- **Set problem**: Convert the lines below into a JSON list of strings, one string per line and with blank lines omitted, starting at the line that contains "You are a computer-use agent. The" and ending after the line that contains "click(x=207, y=331)".

- **Material to process**:
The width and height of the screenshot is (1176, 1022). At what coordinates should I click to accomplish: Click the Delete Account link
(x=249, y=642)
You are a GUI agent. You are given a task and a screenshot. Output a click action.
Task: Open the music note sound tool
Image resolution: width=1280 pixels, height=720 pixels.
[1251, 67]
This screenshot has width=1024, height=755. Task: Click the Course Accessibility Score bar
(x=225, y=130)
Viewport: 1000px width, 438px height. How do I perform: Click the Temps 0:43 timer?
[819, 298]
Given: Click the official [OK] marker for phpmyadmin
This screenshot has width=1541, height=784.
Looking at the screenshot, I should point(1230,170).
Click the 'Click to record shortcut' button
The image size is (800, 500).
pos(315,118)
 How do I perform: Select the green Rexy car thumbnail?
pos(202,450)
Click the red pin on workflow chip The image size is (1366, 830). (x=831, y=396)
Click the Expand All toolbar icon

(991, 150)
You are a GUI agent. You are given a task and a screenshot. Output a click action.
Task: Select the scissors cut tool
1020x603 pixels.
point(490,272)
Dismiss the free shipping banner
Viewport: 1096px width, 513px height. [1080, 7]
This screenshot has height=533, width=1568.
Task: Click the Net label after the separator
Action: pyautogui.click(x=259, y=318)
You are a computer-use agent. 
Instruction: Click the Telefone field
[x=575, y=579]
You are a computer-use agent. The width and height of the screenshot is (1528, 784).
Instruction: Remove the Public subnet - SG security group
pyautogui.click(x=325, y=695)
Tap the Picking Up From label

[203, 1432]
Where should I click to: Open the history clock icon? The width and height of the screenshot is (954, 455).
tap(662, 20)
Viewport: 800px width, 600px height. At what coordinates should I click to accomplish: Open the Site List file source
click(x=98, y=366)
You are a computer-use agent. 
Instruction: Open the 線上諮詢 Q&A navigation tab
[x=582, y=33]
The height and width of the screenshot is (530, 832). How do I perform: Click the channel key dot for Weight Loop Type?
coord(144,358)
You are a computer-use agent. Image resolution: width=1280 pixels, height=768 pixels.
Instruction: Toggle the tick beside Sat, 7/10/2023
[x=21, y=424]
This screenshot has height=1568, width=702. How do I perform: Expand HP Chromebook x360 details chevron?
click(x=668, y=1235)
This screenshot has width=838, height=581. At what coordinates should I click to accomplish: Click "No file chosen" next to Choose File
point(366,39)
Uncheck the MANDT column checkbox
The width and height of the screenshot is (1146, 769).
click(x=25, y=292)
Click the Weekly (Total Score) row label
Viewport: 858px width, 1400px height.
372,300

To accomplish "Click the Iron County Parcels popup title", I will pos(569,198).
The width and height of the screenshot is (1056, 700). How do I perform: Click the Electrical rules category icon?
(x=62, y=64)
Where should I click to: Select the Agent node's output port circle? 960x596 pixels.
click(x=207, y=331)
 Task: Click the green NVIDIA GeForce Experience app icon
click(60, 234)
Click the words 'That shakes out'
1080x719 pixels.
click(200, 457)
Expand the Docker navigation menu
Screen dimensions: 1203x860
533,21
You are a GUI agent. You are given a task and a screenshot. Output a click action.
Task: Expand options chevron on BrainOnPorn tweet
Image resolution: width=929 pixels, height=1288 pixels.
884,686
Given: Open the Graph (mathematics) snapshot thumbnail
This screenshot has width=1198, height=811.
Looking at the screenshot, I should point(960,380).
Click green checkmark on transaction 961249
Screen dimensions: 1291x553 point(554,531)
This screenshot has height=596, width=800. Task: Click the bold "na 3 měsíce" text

- **Complete output**:
[
  "You are a computer-use agent. The width and height of the screenshot is (1528, 784).",
  "Instruction: Remove the Public subnet - SG security group",
  "pyautogui.click(x=325, y=695)",
  "Tap the Picking Up From label",
  "[203, 1432]",
  "Where should I click to: Open the history clock icon? The width and height of the screenshot is (954, 455).",
  "tap(662, 20)",
  "Viewport: 800px width, 600px height. At what coordinates should I click to accomplish: Open the Site List file source",
  "click(x=98, y=366)",
  "You are a computer-use agent. ",
  "Instruction: Open the 線上諮詢 Q&A navigation tab",
  "[x=582, y=33]",
  "The height and width of the screenshot is (530, 832). How do I perform: Click the channel key dot for Weight Loop Type?",
  "coord(144,358)",
  "You are a computer-use agent. Image resolution: width=1280 pixels, height=768 pixels.",
  "Instruction: Toggle the tick beside Sat, 7/10/2023",
  "[x=21, y=424]",
  "This screenshot has height=1568, width=702. How do I perform: Expand HP Chromebook x360 details chevron?",
  "click(x=668, y=1235)",
  "This screenshot has width=838, height=581. At what coordinates should I click to accomplish: Click \"No file chosen\" next to Choose File",
  "point(366,39)",
  "Uncheck the MANDT column checkbox",
  "The width and height of the screenshot is (1146, 769).",
  "click(x=25, y=292)",
  "Click the Weekly (Total Score) row label",
  "Viewport: 858px width, 1400px height.",
  "372,300",
  "To accomplish \"Click the Iron County Parcels popup title\", I will pos(569,198).",
  "The width and height of the screenshot is (1056, 700). How do I perform: Click the Electrical rules category icon?",
  "(x=62, y=64)",
  "Where should I click to: Select the Agent node's output port circle? 960x596 pixels.",
  "click(x=207, y=331)"
]